Quando dicevano: “é poco più di un’influenza”

Quali sono le vostre condizioni lavorative? Sono difficili, talvolta drammatiche. Ci troviamo a lavorare in un ambiente dove la malattia é costantemente presente, dove la sofferenza dei pazienti e la loro preoccupazione è tangibile.

di Susanna Fenelli

Intervista a Paola Lavezzoli (mia zia) infermiera di 51 anni in servizio all’ospedale San Martino di Genova.

Dato che l’ospedale in cui lavori è uno dei più importanti di Genova e vedendo questa movimentazione di persone per il COVID-19, quando pensi che finirà questa situazione?
Al momento è davvero difficile fare una previsione, ma ritengo che questa situazione, se riusciamo a controllarla, rispettando le regole civili che ci sono state imposte, potrebbe finire nell’arco di due mesi.

Quali sono le vostre condizioni lavorative?
Sono difficili, talvolta drammatiche. Ci troviamo a lavorare in un ambiente dove la malattia é costantemente presente, dove la sofferenza dei pazienti e la loro preoccupazione è tangibile, con un abbigliamento e delle protezioni che creano difficoltà nei movimenti quotidiani. Riusciamo a malapena a respirare con quelle maschere compresse. La sera quando ci spogliamo vediamo ben chiari i segni sul volto lasciati dai dispositivi di sicurezza e i nostri occhi sono segnati dalla stanchezza. Proviamo tanta preoccupazione, oltre che per i malati anche per noi stessi e per le nostre famiglie rimaste a casa. Ma ne vale la pena perché ogni volta che un paziente è fuori pericolo e guarisce ci dà la conferma che stiamo facendo, seppure con sacrificio, la cosa giusta.

Tra i tuoi pazienti c’è qualcuno che conosci?
Qualcuno è capitato. Ma lo conoscevo solo di vista. Ad ogni modo parlando coi pazienti ed ascoltando le loro storie ti sembra che facciano parte della tua vita.
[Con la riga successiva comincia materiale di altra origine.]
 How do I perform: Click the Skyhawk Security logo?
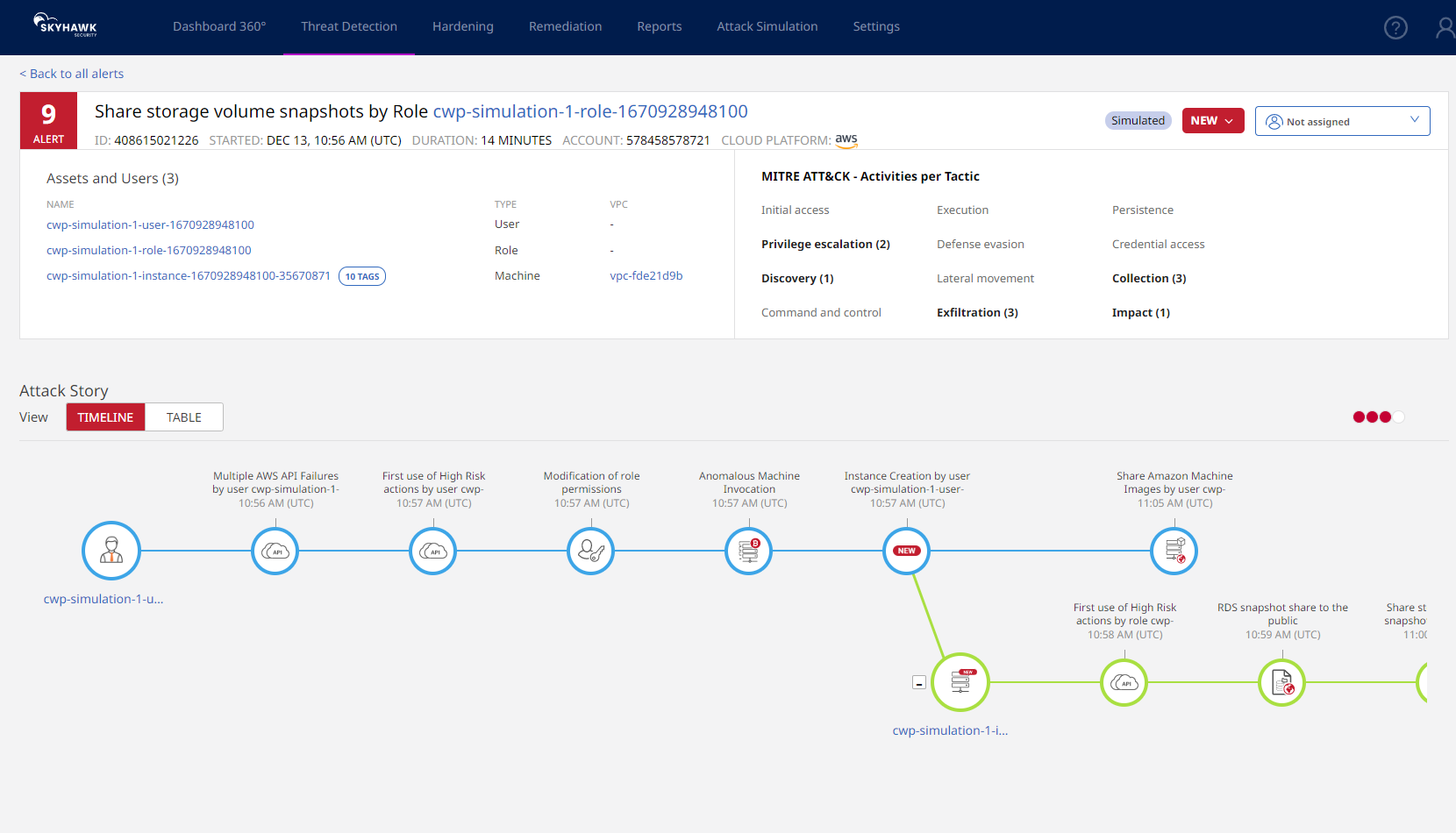(x=64, y=25)
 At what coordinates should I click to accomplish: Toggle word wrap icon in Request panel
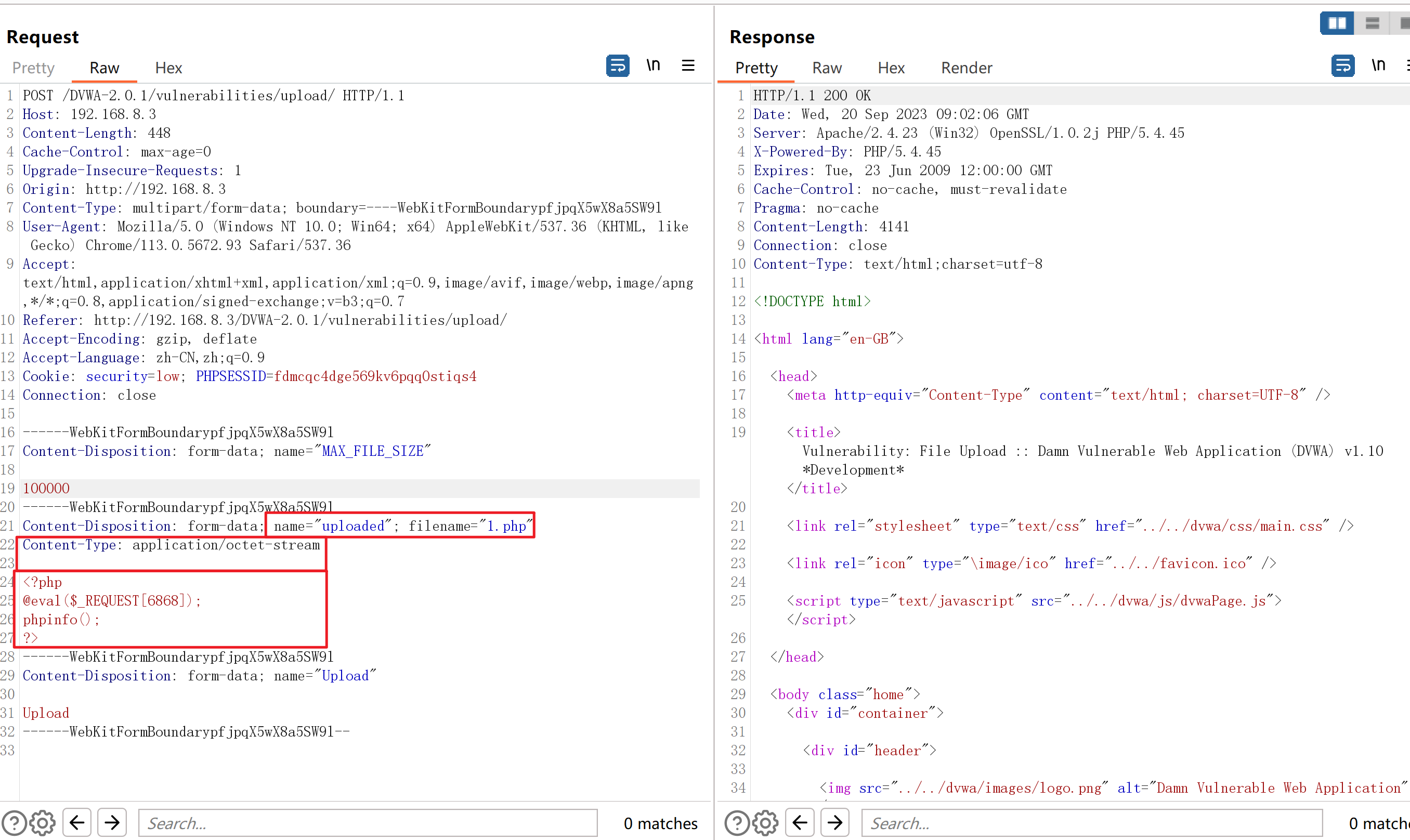[x=617, y=65]
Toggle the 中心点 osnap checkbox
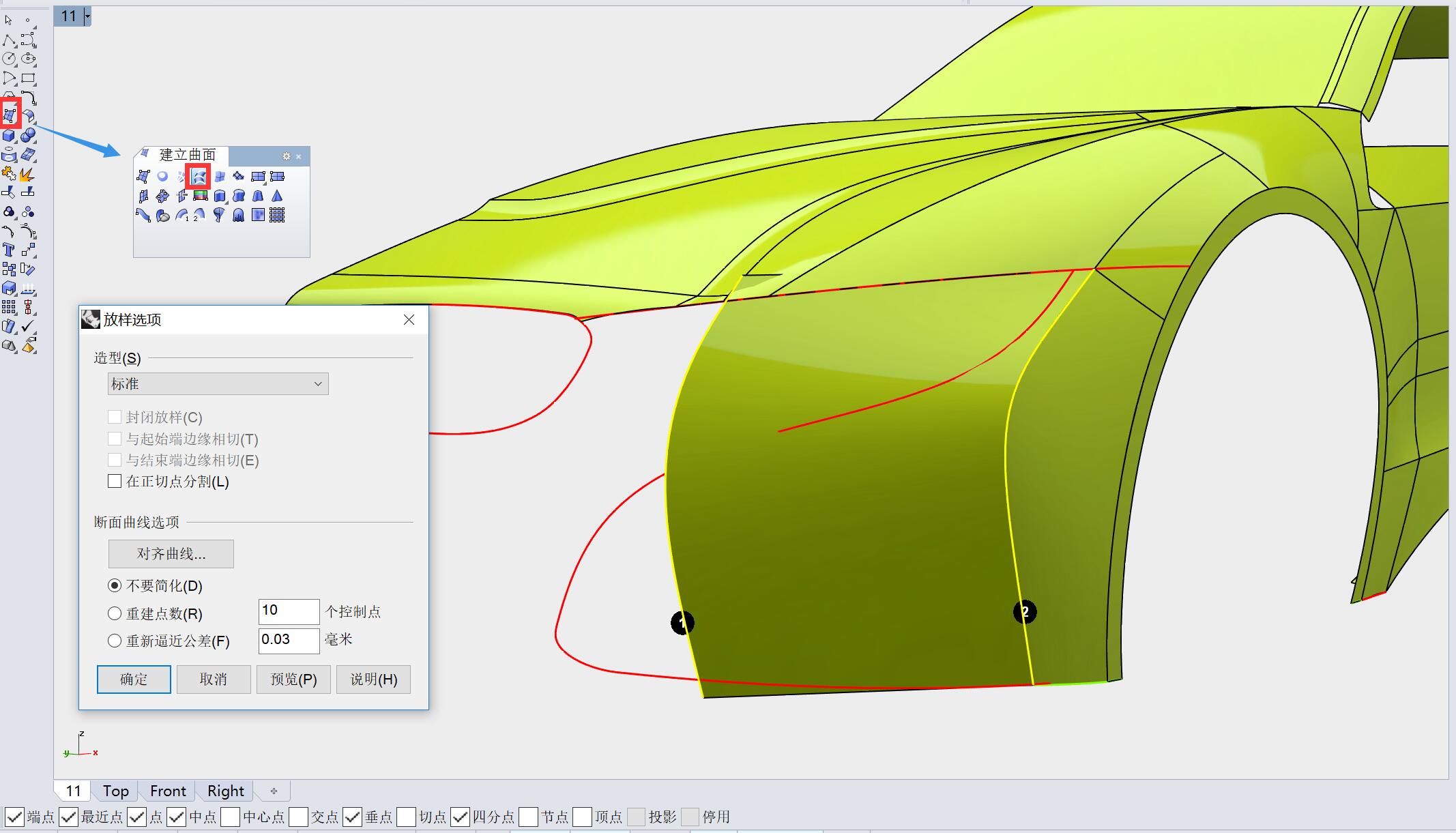This screenshot has height=833, width=1456. (231, 817)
Il tuo lavoro è rimasto quello di sempre o in te é emerso un valore più umano?
Indubbiamente in questo momento difficile per tutti quanti, sia i pazienti, che i loro familiari e le persone comuni, cresce un sentimento maggiore nei confronti dei malati. Io per lavoro sono abituata ad assistere alle sofferenze altrui, ma ciò che mi rimane difficile al momento è vedere la solitudine dei pazienti che non possono stare a contatto coi propri cari.

La tua vita familiare in questo momento ha subito qualche cambiamento?
Assolutamente si. Io vivo con mia figlia che purtroppo in questo momento è andata a stare con la nonna, per scongiurare un possibile attacco della malattia tra me e lei, e per non lasciarla da sola a casa per tempi troppo lunghi. Spero di tornare al più presto alla normalità.